September 14, 2008
Mass Casualty in an Isolated Environment: Medical Response to a Submarine Collision
By Jankosky, Christopher John
ABSTRACT On January 8, 2005, the U.S.S. SAN FRANCISCO (SSN 711), a nuclear-powered submarine, collided with a seamount in a remote Pacific Ocean location. The high-speed impact resulted in injuries to 90% of the crew. Subsequent emergency medical response is described as well as the 3-month physical and psychological morbidity. Recommendations for medical training, equipment, and policy for workers in isolated environments are discussed. INTRODUCTION
Developing medical guidance for a possible catastrophic event requires extensive planning. Within the past decade, events in major metropolitan areas have seen the health care system strain under unexpected events. These include the severe acute respiratory syndrome outbreak in Toronto, the health effects following the collapse of the World Trade Center in New York, and access to health care immediately following Hurricane Katrina in New Orleans. These events reinforce the need to provide adequate training and equipment for potential crises precipitated by accidents, man-made and natural disasters, and infectious diseases. Thus, contingency planning for a mass casualty event has taken on increased importance in recent years.1 In 2006, disaster preparedness and emergency management was added as a core competency in occupational and environmental medicine.2
Disaster preparedness becomes more difficult when a crisis occurs far from metropolitan areas. Response to events in remote locations, such as those that occurred following the 2004 Indian Ocean Tsunami, may be delayed by distance, transportation, and other political and logistical factors. Perhaps the most isolated health care environment is aboard a deployed submarine. U.S. Navy nuclear- powered submarines are designed to deploy for months at a time throughout the world's oceans. Deployment duration is generally limited only by the amount of food that can be carried on board. It is recognized that during certain operational missions, such as traveling under the polar ice caps, patients are weeks or days away from additional medical care. To reduce the rate of seriously ill personnel, submariners are some of the most rigorously screened and monitored individuals in the military.3 The result is a young crew (average age mid-20s) with excellent baseline health.

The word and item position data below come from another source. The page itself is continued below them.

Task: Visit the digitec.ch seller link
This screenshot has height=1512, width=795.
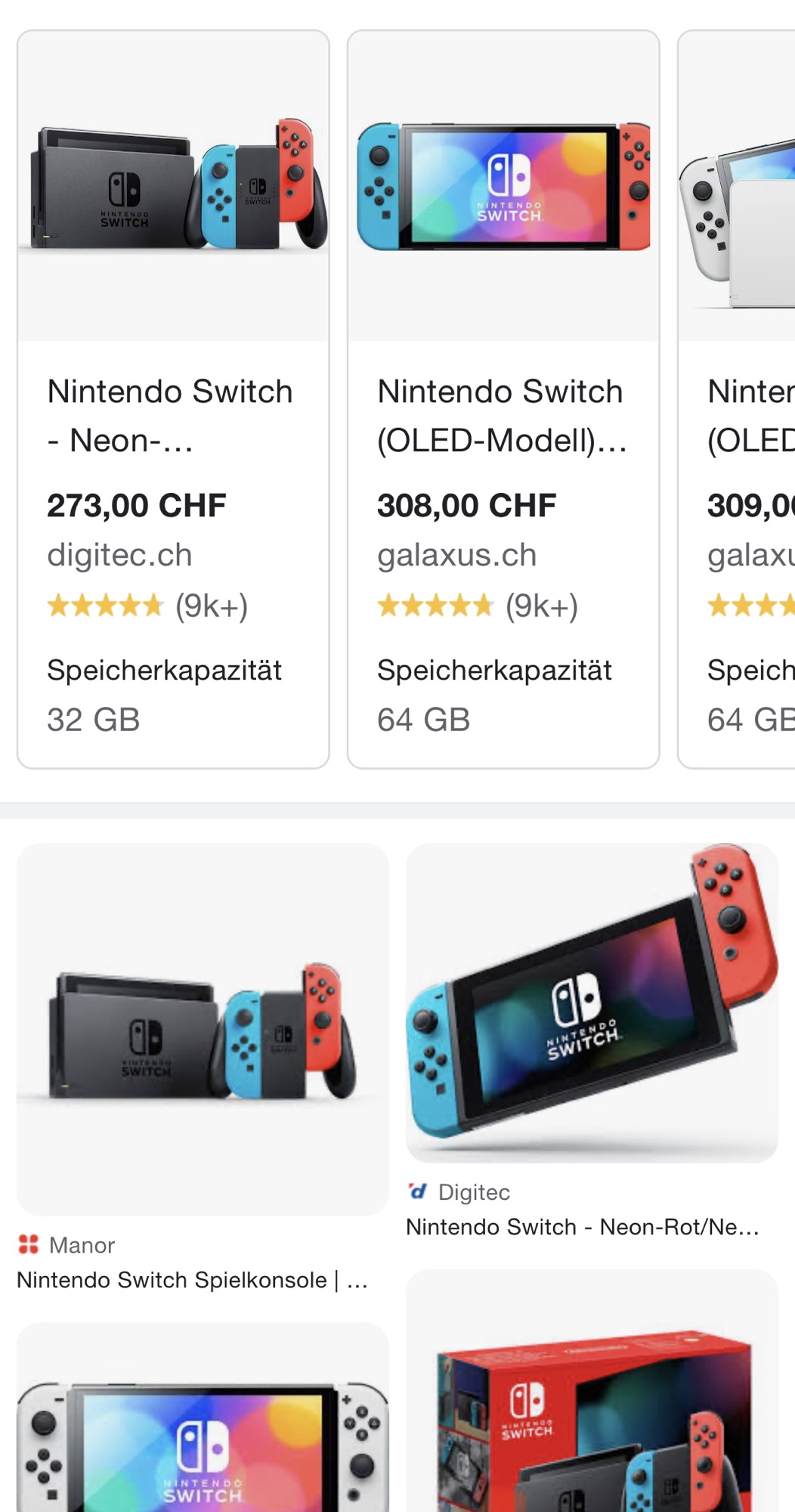Action: (x=119, y=556)
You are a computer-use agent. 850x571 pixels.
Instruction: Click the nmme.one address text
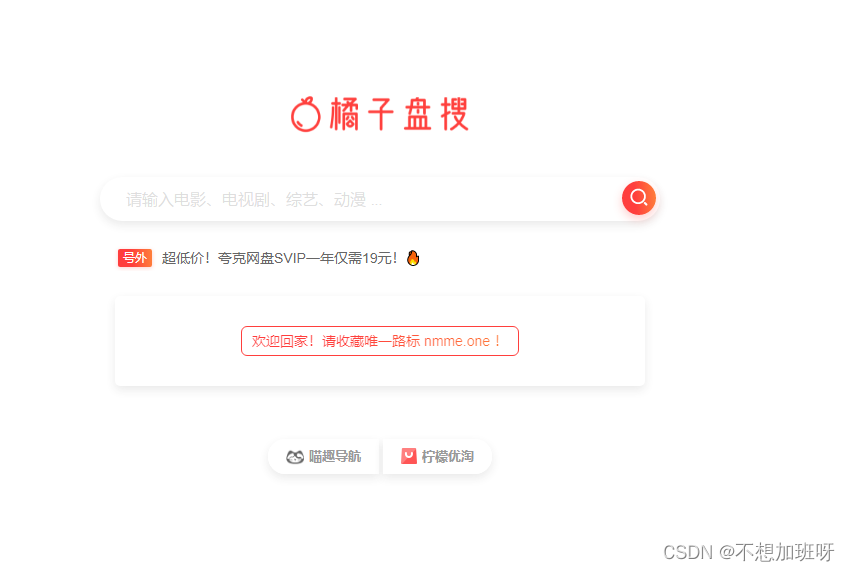[457, 341]
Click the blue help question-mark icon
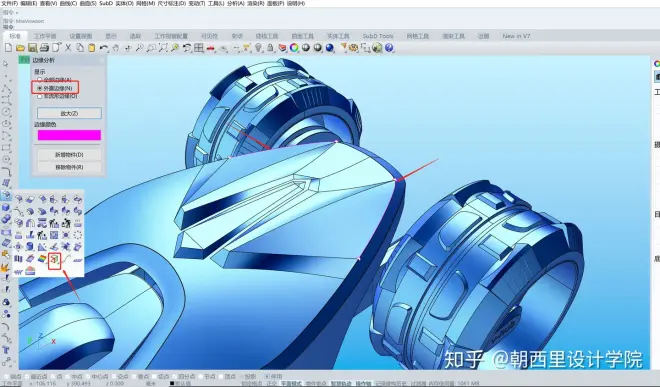 (389, 48)
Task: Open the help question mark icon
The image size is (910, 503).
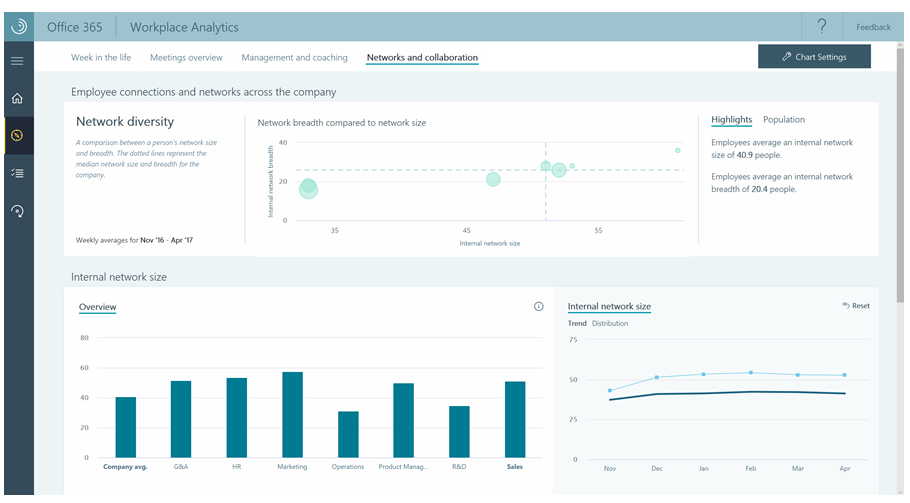Action: pyautogui.click(x=822, y=26)
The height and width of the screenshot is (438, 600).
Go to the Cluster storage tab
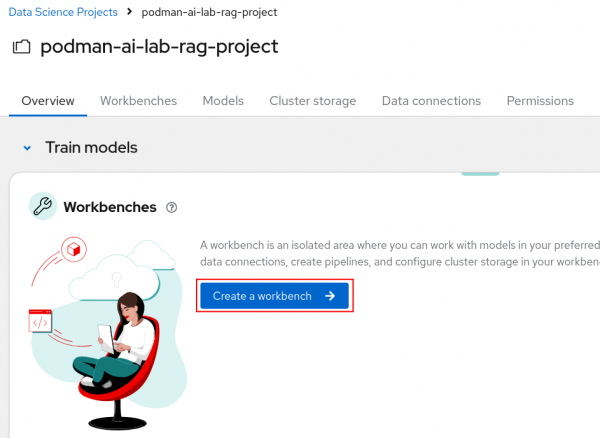pos(312,101)
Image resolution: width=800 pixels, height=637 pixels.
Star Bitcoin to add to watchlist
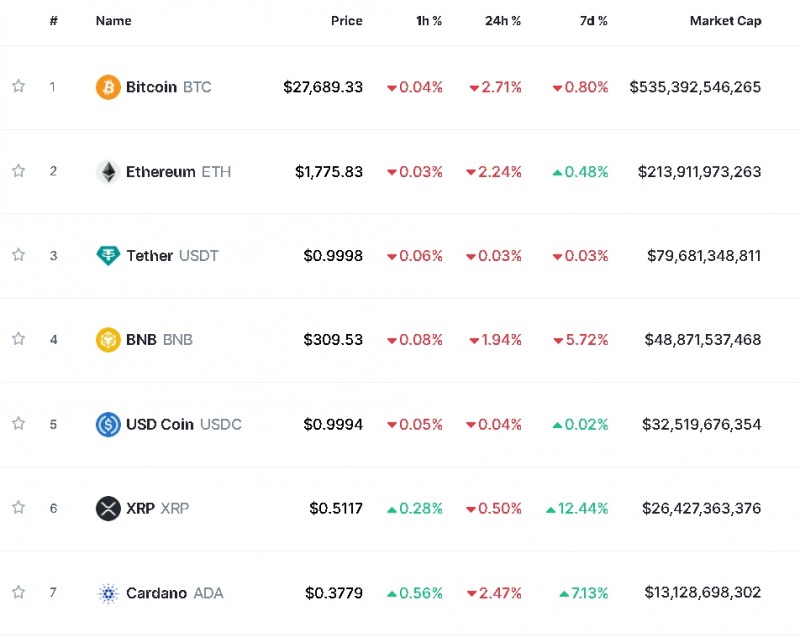[18, 87]
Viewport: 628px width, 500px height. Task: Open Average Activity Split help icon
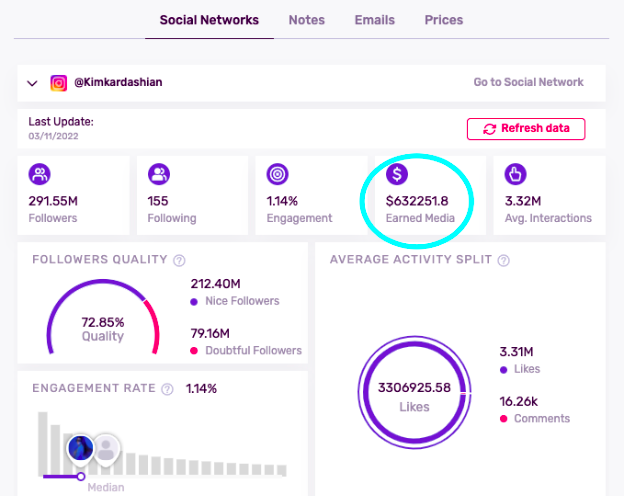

While at sea, there is always a submarine-independent duty corpsman (IDC) on board. The IDC graduates from a 12-month course of clinical, laboratory, and radiological training at the Naval Undersea Medical Institute (Groton, Connecticut). Training includes 4 weeks of critical care at Yale-New Haven Medical Center (New Haven, Connecticut). On the submarine, an emergency medical assistance team (EMAT) assists the IDC in basic medical care, including activities such as patient transport and placing of intravenous lines. It is composed of crew members who are formally trained by the boat IDC. These skills are taught on a weekly basis, and proficiency is tested with periodic drills. Some EMAT members may have completed additional civilian training as emergency medical technicians (EMTs). Medical equipment carried on board includes basic laboratory equipment, an automatic defibrillator, over 200 different medications, and additional medical supplies. The IDC in most cases is able to communicate with a shore-based undersea medicine physician via satellite. Despite extensive planning to maintain a robust medical capability, unexpected events will continue to test the current system.
On January 8, 2005, the U.S.S. SAN FRANCISCO (SSN 711), a nuclear- powered submarine, collided with a seamount (a mountain rising from the ocean seafloor that does not reach to the water's surface) in a remote Pacific Ocean location. The submarine's homeport of Guam was the closest port, more than a 2-day sail. There were 138 individuals on board. There was no warning of a collision so the crew did not have an opportunity to brace themselves. The ensuing high-speed impact resulted in injuries to 90% of the crew. The intensity of the energy transfer can be visualized by the external damage to the bow of the submarine (Fig. 1).
On initial report, there were 2 severely injured personnel, 22 personnel requiring prompt medical attention, and 32 individuals with notable injuries not requiring prompt medical attention. Most of the remainder had only minor injuries. Approximately 10% of the crew was completely free of physical injury. Uninjured personnel were generally located in tightly enclosed spaces such as a bathroom stall or sleeping bunk.
The IDC was one of the uninjured. His attention was immediately drawn to the two most severely injured patients. Two crew members with some previous medical experience assisted him in caring for the other injured personnel. Injuries requiring the most urgent attention included head trauma, fractures, and lacerations (Table I). There were no initial reports of psychiatric casualties. All capable crew members manned their stations and ensured the continued operation of their boat.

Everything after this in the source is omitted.